なんでも内科診療日誌

とりあえず何でも診ている内科の診療記録

洞徐脈

2023年06月04日 | Weblog

 火曜日の救急当番の時に、めまい・ふらつきの87歳男性が救急搬入された。回転性めまいのBPPVではなかった。

 両膝関節の変形性関節症があるが、家族の話では家の仕事をなんでもやるらしい。年齢の割に元気で認知症もない方だった。

 いつもは午前6時ごろ起きて自室から出てくるが、その日は午前8時になっても起きてこなかった。家族が見にいくとまだ寝ていた。覚醒はしていて、トイレに行こうとしたが、手を貸してもふらふらしていた。

 結局トイレまで行く前に尿失禁してしまった。自室に戻して、着替えさせて、そのまま休ませていた。午前9時半ごろに食事をとりたいというので居間まで連れて行ったが、やはりふらふらしていた。食事を食べ終わるころに嘔吐したので、家族が救急要請したという経緯だった。

 搬入時、閉眼していたが、呼びかけると開眼して普通に会話はできる。ただ朝からのことははっきり覚えていないという。血圧は180/73と高く、心拍数が40~43/分の徐脈だった。洞徐脈で不整脈はない。(体温36.2℃、呼吸数12回/分、酸素飽和度は室内気で98%)

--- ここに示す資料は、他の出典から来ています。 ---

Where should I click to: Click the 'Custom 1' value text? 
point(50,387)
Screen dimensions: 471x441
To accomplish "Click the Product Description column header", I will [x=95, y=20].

 血圧高値+徐脈だと脳血管障害などの頭蓋内の疾患になるが、明らかな神経症状はなかった。点滴と採血を出して、頭部CTを行ったが、出血はなかった。小脳脳幹部に低濃度?のところがあり、はっきり病変とはいえないが、MRIで確認することにした。

 頭部MRIで新規の脳梗塞はなかった。脳委縮はあるが、87歳の年齢相応なのかもしれない。

 

 血液検査でも有意な異常はなく、洞徐脈だけだった。以前の心電図は2021年の紹介受診時のだけだったが、心拍数46/分の洞徐脈だった。

 高血圧症(血圧コントロール不良)と尿蛋白陽性・軽度の腎障害(血清クレアチニン1.0mg/dl程度)で、市内の内科クリニックから当院の腎臓内科に紹介されていた。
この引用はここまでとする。